(Full disclosure: I have been teaching at DePaul University since 2009. I have no association with its museum or its art department.)
The most notable Chicago art opening this fall isn't at the MCA, the Art Institute, or any of the most cutting-edge West Loop galleries. It's the opening of the new, just under $8 million DePaul University Museum building, consisting of five airy galleries on two floors -- and with a location literally next door to the Fullerton red/brown purple L stop, so that one of the windows on the second floor looks out on the platform, and screens in that space will be rigged to draw in CTA passengers and interact with commuters.
The old DePaul Museum was housed in the university library complex, with two gallery spaces broken up by a hallway, and was all but impossible to find; the new museum now couldn't be more visible to the public, who came in droves the day the show opened. The museum is free and open to the public, as are the various symposia, tours, artist talks, and film festival associated with the show -- details on the museum's website. Interactivity with the public is clearly going to be a hallmark. Part of what makes this opening so interesting is how daring it is in a certain way, opening its hospitality to anyone wandering in off the L, like a museum with presumably an order of magnitude more security. (I spent a few minutes while snacking on my crudite during the opening morbidly calculating how long it would take someone to grab a work of art from the downstairs gallery, bolt, and get on the next train.)
The museum also sincerely attempts to answer the question of what the role of a university museum is in a city like Chicago, which has a rich, varied, and extremely accessible teaching museum ecology. DePaul's president articulates the ethos of the university museum as "encourag[ing] the explorations of ideas in visual form and encourag[ing] new ways of thinking... what a university is all about." It will be interesting to note how popular the exhibits are now that the site is so visible, as DePaul has been doing quietly innovative shows for years.
But even more noteworthy is the format of the opening exhibit for the new space. Chicago Needs More Famous Artists was the working title of the DePaul Museum's ambitiously curated fall exhibition -- riffing off of Don Baum's 1969 exhibition at the MCA entitled Don Baum Says Chicago Needs Famous Artists.

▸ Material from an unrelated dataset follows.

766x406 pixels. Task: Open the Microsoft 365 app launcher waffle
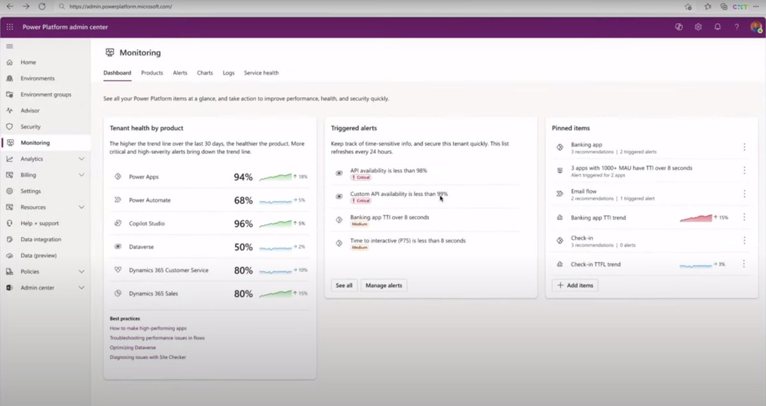point(9,27)
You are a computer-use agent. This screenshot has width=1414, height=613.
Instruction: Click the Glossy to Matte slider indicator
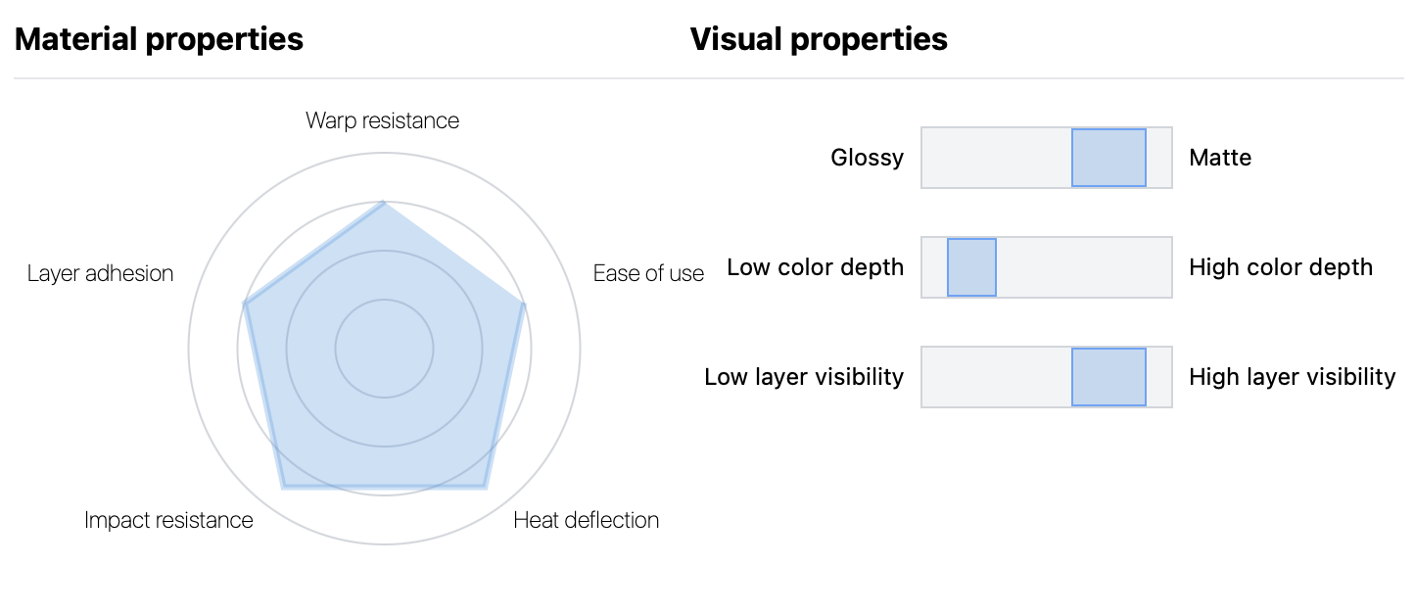(x=1108, y=158)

The show, ultimately titled Re: Chicago, ends up being something of a who's who list of Chicago artists, a group show focused on the art scene in Chicago for the past century, with most of the usual suspects present, a few surprising additions, and a few surprising big names left out. It's thoughtfully and evenly curated, and it would be a nice exhibit about Chicago artists that I could imagine being shown at any teaching museum in the city. The 40 or so artists range from icons like Henry Darger and Kerry James Marshall to lesser-known artists, especially women who have been overlooked by art history; and the representative works from each artist are just as varied and substantive. Other reviewers have noted the balance of work and mediums.

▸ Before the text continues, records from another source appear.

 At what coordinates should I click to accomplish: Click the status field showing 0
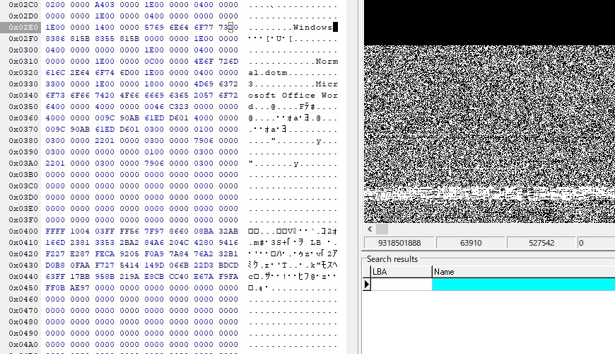(595, 243)
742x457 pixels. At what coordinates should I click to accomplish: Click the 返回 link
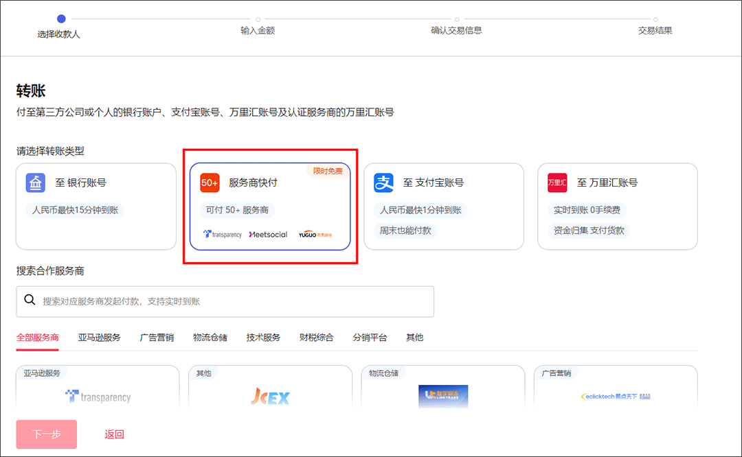coord(114,434)
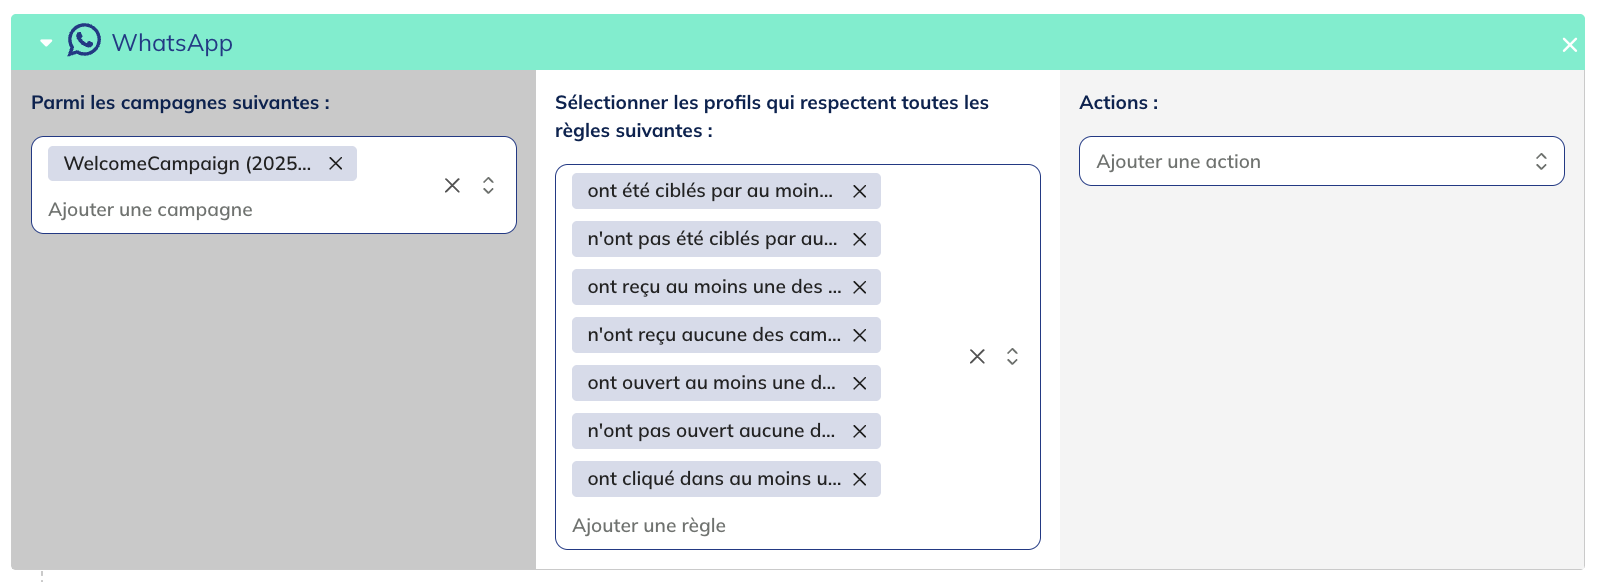Close the WhatsApp block with the top-right X

(1569, 44)
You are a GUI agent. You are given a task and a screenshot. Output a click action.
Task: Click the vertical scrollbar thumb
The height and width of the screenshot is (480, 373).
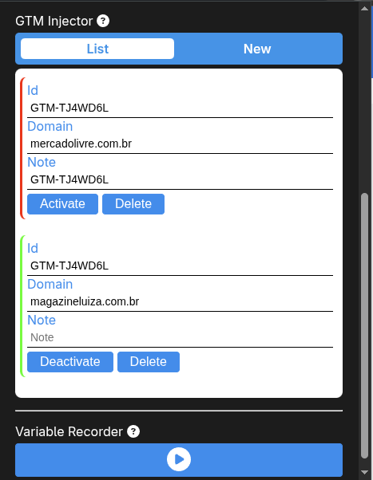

But Re: Chicago is also -- and here's where the role of the university museum comes back in in a huge way -- a who's who of everyone else in the Chicago art world; the show is curated in a crowdsourced format, where leading figures in the Chicago art scene, from alt-weekly art editors to Art Institute scholars, tastemaking art bloggers to collectors, each chose one artist to be part of the show, under the rubric of a famous Chicago artist or one who should be famous. This focus on both the Chicago artists and everyone else in the scene does a far deeper and richer job of detailing the contours of the art world here; for example, you see just how strong a presence a movement like Imagism has been and continues to be, interpreted through various generations of thinkers here. And you start to get a sense of coherence of the kinds of art the different strata of art-world workers here are drawn to, and, like a great university course, you can actually tease out the beginnings of a phenomenology of Chicago art from the primary documents of selections and explanations on wall labels.
It's not that Chicago needs more famous artists. We have a lot of them, and they often leave for New York when they get successful on a national/international scale (and there are a number of artists who fit this description in the show). Too much energy and worry here is poured into asking how to get them to stay, in my opinion -- the draw of New York will always pull away ambitious art students. Instead, what Chicago needs is more of a famous and overarching art world, where people thinking and writing about and advocating for art are known as various schools and philosophies outside the circles in which they interact. University museums can and to an extent do curate the kind of shows and events that focus on the wider ecosystem of the Chicago art scene, beyond their own institution's icons, which will add depth and definition to the often ambiguous sense of the scene here, one that too often defines itself in contrast to other worlds (representation instead of NYC abstraction, for an easy example). In the meantime, the DePaul Art Museum does a great job of picking a range of heavy-hitting thinkers who can't be ignored if the Chicago art scene is going to come to terms with itself.
"Re: Chicago" runs through March 4, 2012 at 935 W. Fullerton Ave, just east of the Fullerton L stop.